Os grandes sectores poluidores em Portugal são o dos transportes e da energia. Juntos, são responsáveis por cerca de metade das emissões nacionais. Os dois anos da pandemia constituíram uma excepção no padrão de emissões: no período entre 2020 e 2021, o contributo desses dois sectores situou-se acima do 40%, graças em grande parte à desaceleração da actividade nas indústrias de energia.

Estes resultados no domínio dos transportes e da energia estão em linha com o padrão global da União Europeia. “Apenas o sector dos resíduos, que em Portugal contribui para cerca de 9% das emissões de gases com efeito de estufa, se distancia do padrão europeu, onde o contributo dessas emissões tem rondado os 3%”, destaca a Pordata.

As emissões nos diferentes sectores tendem, contudo, a decrescer. Isto vale tanto para Portugal como para a União Europeia, sempre face a 2005 (ano de referência para o Objectivo de Desenvolvimento Sustentável). A única excepção nessa tendência é o sector agrícola em Portugal: as emissões com origem na agricultura cresceram 4,7%.

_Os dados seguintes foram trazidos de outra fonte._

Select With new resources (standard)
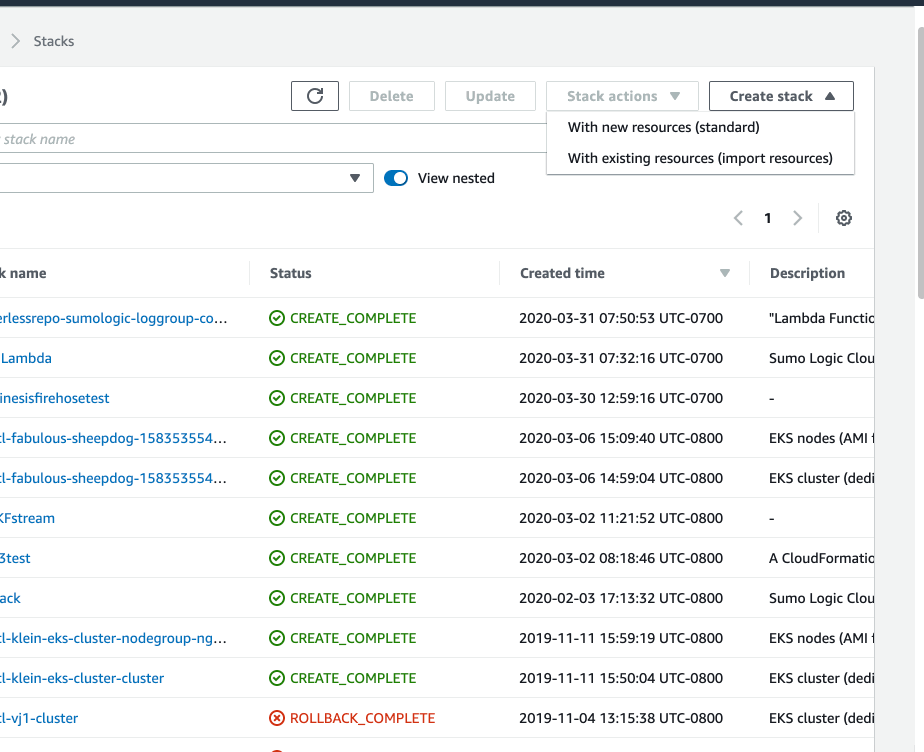Image resolution: width=924 pixels, height=752 pixels. click(663, 127)
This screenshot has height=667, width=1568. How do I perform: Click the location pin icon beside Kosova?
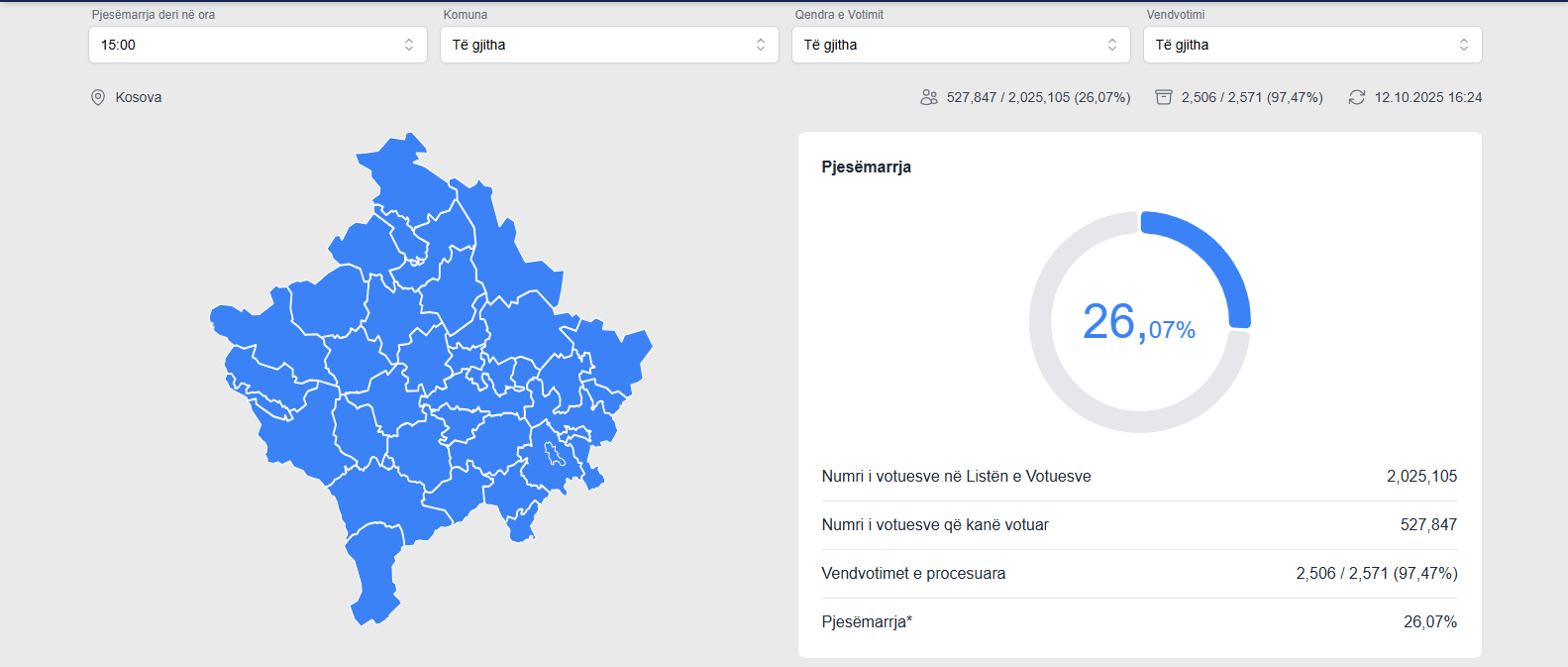coord(98,97)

Carvão quase desaparece do “cabaz energético”

Um “cabaz energético” funciona como um cesto onde encontramos as diferentes fontes de energia de um país. Em 2021, mais de metade do cabaz português estava ocupado por energia fóssil: 40,6 % correspondia ao petróleo e 23,6% ao gás natural. A boa notícia é que, nesse ano, uma fatia de 31,6% já era oriunda de fontes renováveis.

“Face a 2000, o peso do carvão baixou drasticamente de 15% para menos de 1%, o petróleo caiu mais de 20 pontos percentuais, o gás natural cresceu 16 e as renováveis 17 pontos percentuais”, refere o relatório da Pordata. Em 2021, quase 65% da produção de energia eléctrica no país tinha origem em fontes renováveis.